This date occurred on January 9. One more action closes the year, and I don’t know the special day it will happen. Thursday the 9th I was home after a medical procedure tied to age and not fatal, yet requiring naps and rest. As I felt better, the task began. I took the box decorated with a Metropolitan Christmas angel and began sorting and labeling Christmas notes and cards to do the refrigerator museum for the this year. I had already removed last year’s offerings to create open spaces for new memories.
Now they are in stacks. One is family generations. Nieces and nephews and their offspring to even the great-great group. These remind me of the life I have lived.
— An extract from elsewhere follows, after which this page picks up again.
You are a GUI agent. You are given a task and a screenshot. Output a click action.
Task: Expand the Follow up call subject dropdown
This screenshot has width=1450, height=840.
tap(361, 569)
One grandmother was almost four at our wedding. She earnestly looked at me and said, “What were you and Uncle Davo talking about up there?” I’ve managed to meet some of the new additions while #s 86, 91, 93, and 95 are identified by the family they are pictured with. A treasure is a cousin I have not seen since I was six, and yet, this is our contact.
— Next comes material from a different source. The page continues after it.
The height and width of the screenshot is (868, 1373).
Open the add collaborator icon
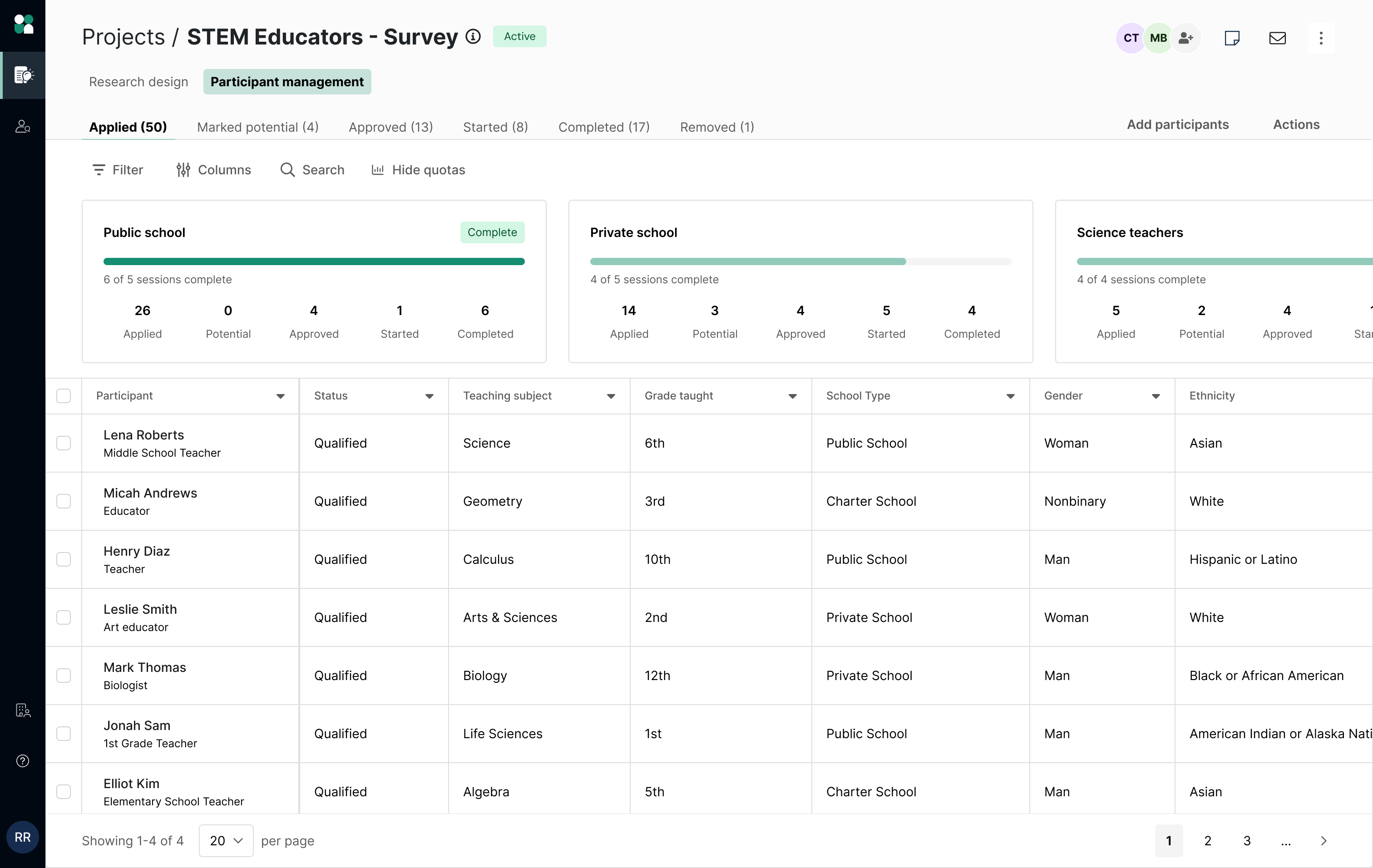point(1186,38)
Friends are a diverse group. One couple has been ours for it seems like forever. Their children and ours were matched one and then another and grew up in various activities. Blessed ones were once young women who were my peers in teaching and still keep in touch with their growing families. A college roommates and I are in phone contact , and her picture has the cheerful smile from years past. A few came sideways as friends of our children, yet they care enough about me to send a card.
A mystery book quote says, “Measurement is interaction.” Looking at each face is a measurement of a time together. A favored uncle sent only Biblical cards. At the center of all these cherished people is an art project from a school where I taught. Each scotched taped memory speaks to this verse.